◆ TEXT EXCERPT:
____________

License: BSD 3-Clause "New" or "Revised" License

Haskell 100.00%
terminal ascii art brick vty haskell tui mouse drawing ascii-art

tart's Introduction

tart - terminal art program

 _____  _    ____ _____  _
(_   _)/ \  |    (_   _)| |
  | | / ^ \ |  O  || |  |_|
  | |/ ___ \|  _ < | |   _
  |_|_/   \_|_| \_\|_|  |_|

Tart is a program that provides an image-editor-like interface to creating ASCII art - in the terminal, with your mouse! This program is written using my purely-functional terminal user interface toolkit, Brick.

Status

Expectation management: This is a fun hobby project that I spent time on when I first created it many years ago. Since then, I have only done a little bit to keep it working. Since it was (and still is) mostly intended as a proof of concept, and since I do not use the tool actively, I have not been putting much energy into maintaining it beyond keeping it building. While that isn't likely to change, I am happy to support people who want to contribute to the tool and I may have energy to fix small things as they are reported. Use at your own risk. If other tools are more mature or perform better, you are probably better off using them!

____________

◆ RECORDS PROVIDED:

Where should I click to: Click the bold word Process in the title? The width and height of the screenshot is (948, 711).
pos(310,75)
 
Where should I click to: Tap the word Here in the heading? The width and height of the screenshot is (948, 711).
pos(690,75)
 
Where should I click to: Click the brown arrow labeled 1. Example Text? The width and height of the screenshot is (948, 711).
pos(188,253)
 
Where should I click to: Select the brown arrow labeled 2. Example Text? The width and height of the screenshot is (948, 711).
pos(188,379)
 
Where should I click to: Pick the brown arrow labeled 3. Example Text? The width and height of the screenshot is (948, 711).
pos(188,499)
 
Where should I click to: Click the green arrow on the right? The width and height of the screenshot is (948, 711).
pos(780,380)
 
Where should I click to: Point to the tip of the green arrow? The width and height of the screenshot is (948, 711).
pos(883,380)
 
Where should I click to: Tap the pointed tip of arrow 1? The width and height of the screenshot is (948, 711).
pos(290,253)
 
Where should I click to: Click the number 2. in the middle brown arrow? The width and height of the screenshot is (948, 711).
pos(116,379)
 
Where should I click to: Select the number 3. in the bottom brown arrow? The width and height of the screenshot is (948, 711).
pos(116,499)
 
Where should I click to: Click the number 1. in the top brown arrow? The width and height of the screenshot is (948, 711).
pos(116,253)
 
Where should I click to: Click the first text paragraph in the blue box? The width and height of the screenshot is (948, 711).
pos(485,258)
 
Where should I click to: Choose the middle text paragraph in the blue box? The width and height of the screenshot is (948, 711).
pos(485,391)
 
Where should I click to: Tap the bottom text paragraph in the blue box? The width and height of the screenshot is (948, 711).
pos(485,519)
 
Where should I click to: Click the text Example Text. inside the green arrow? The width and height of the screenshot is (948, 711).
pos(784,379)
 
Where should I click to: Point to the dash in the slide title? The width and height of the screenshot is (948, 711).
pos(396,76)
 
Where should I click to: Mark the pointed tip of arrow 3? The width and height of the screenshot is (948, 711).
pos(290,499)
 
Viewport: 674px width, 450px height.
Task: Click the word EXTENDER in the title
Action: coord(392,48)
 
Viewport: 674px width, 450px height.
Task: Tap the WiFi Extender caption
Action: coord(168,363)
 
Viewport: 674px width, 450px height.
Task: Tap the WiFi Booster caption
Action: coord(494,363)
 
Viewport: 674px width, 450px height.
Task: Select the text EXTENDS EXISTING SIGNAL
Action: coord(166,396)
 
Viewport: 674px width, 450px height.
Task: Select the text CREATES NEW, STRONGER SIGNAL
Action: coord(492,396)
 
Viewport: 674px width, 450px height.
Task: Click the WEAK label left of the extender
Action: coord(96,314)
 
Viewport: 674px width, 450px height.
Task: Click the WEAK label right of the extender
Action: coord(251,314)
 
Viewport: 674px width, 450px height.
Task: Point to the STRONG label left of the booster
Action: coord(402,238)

____________

◆ PROBLEM STATEMENT:
In the tart description above the items, please condense the paragraph beginning "Expectation management" into a short bulleted list that keeps its main facts.

◆ EXERCISE RESULT:
- Tart is a hobby project, worked on mainly when it was first created many years ago.
- Since then, it has had only small efforts to keep it working.
- It was meant mostly as a proof of concept, and the author does not use it actively, so maintenance goes little beyond keeping it building.
- That is unlikely to change, but the author is happy to support contributors and may fix small reported problems.
- Use it at your own risk. More mature or better-performing tools are probably the better choice.